The FDIC's proposed rulemaking on custodial accounts, issued in response to the Synapse bankruptcy, targets precisely this vulnerability. The proposed rule would require banks holding FBO accounts to maintain beneficial ownership records in a standardised format, conduct reconciliation at least daily, and ensure direct, continuous access to records even if a third-party intermediary fails. The rulemaking exists because pooled account structures failed at scale, and the FDIC concluded that the existing regime could not guarantee prompt deposit insurance determinations when ledger-based records broke down.

How named accounts work

In a named account structure, each client receives a distinct account held in their name at the custodial institution. The bank sees individual accounts with individual balances. Ownership is determined by the account structure itself, not by an intermediary's ledger. When a regulator or insolvency practitioner needs to identify who owns which funds, the answer is visible in the account records. There is no dependency on a third-party reconciliation process. The custody architecture is self-documenting.

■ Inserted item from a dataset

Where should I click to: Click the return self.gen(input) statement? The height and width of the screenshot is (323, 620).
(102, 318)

The operational trade-off, historically, has been speed and cost. Opening individual bank accounts for thousands of customers was slow and expensive. This is changing. API-based account provisioning now allows platforms to open named custody accounts programmatically, maintaining the onboarding speed of a pooled model while providing the structural protection of segregated custody. The speed objection that historically favoured pooled structures no longer holds.

Named accounts also simplify compliance with safeguarding requirements. Under the FCA's Supplementary Regime, effective May 2026, payment firms must perform daily reconciliation and maintain resolution packs. With named accounts, reconciliation is a verification that each account holds the correct balance. With pooled accounts, reconciliation requires matching thousands of ledger entries against a single aggregate bank balance, a process that scales poorly and fails under stress. The audit burden is fundamentally different.

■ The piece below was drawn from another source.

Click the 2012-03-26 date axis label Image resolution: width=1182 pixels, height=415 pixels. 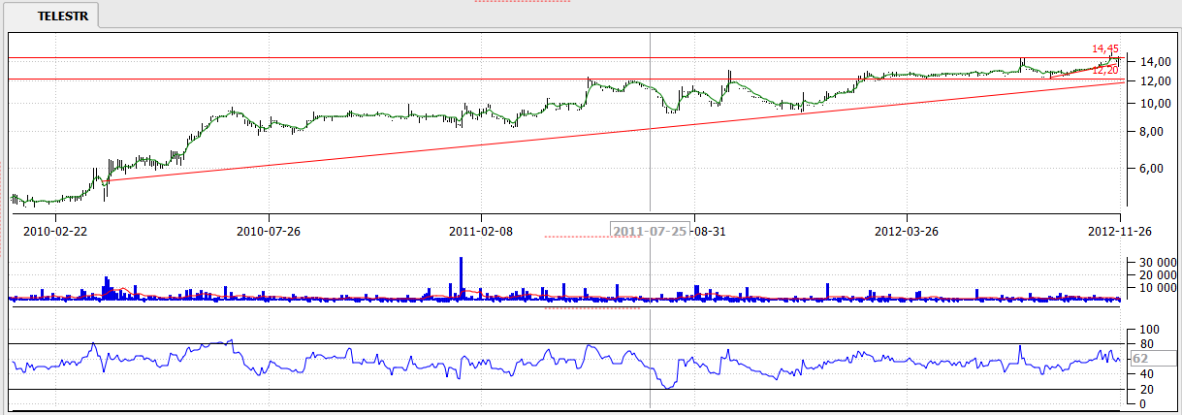(x=906, y=232)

The regulatory direction is clear

Regulators in every major jurisdiction are moving toward prescriptive requirements for client fund segregation. As Goodwin's analysis of the FCA's safeguarding reforms notes, the new regime introduces CASS-like measures to increase protection for customer funds when firms become insolvent: mandatory daily reconciliation, resolution packs for insolvency practitioners, annual safeguarding audits, and monthly regulatory returns. The FCA found that payment firms entering insolvency between 2018 and 2023 had an average shortfall of 65% in funds owed to clients. While PS25/12 does not explicitly prohibit pooled accounts, the compliance burden it imposes on pooled structures creates a strong practical incentive toward segregated custody.

PSD3, which reached provisional political agreement in November 2025, requires funds to go directly into safeguarding accounts at receipt with no commingling. The European Commission's legislative package establishes segregation at receipt as a baseline requirement, not a best practice. The GENIUS Act in the US requires stablecoin issuers to segregate reserve assets and prohibits commingling, with Latham & Watkins noting that custodial services may only be performed by entities under federal or state banking supervision.

The MAS in Singapore and the DFSA in Dubai have both tightened custody requirements for licensed institutions, with emphasis on structural segregation of client assets. Platforms operating on pooled-only architectures face a closing compliance window across all of these jurisdictions simultaneously.

Making the comparison

Pooled accounts are characterised by:

  • Lower upfront cost and faster initial deployment.
  • Operational simplicity for internal fund movements within the pool.
  • Higher regulatory risk as safeguarding requirements tighten across jurisdictions.
  • Higher reconciliation cost at scale, with complexity growing as the client base expands.
  • Structural vulnerability in insolvency: recovery depends on ledger accuracy under stress.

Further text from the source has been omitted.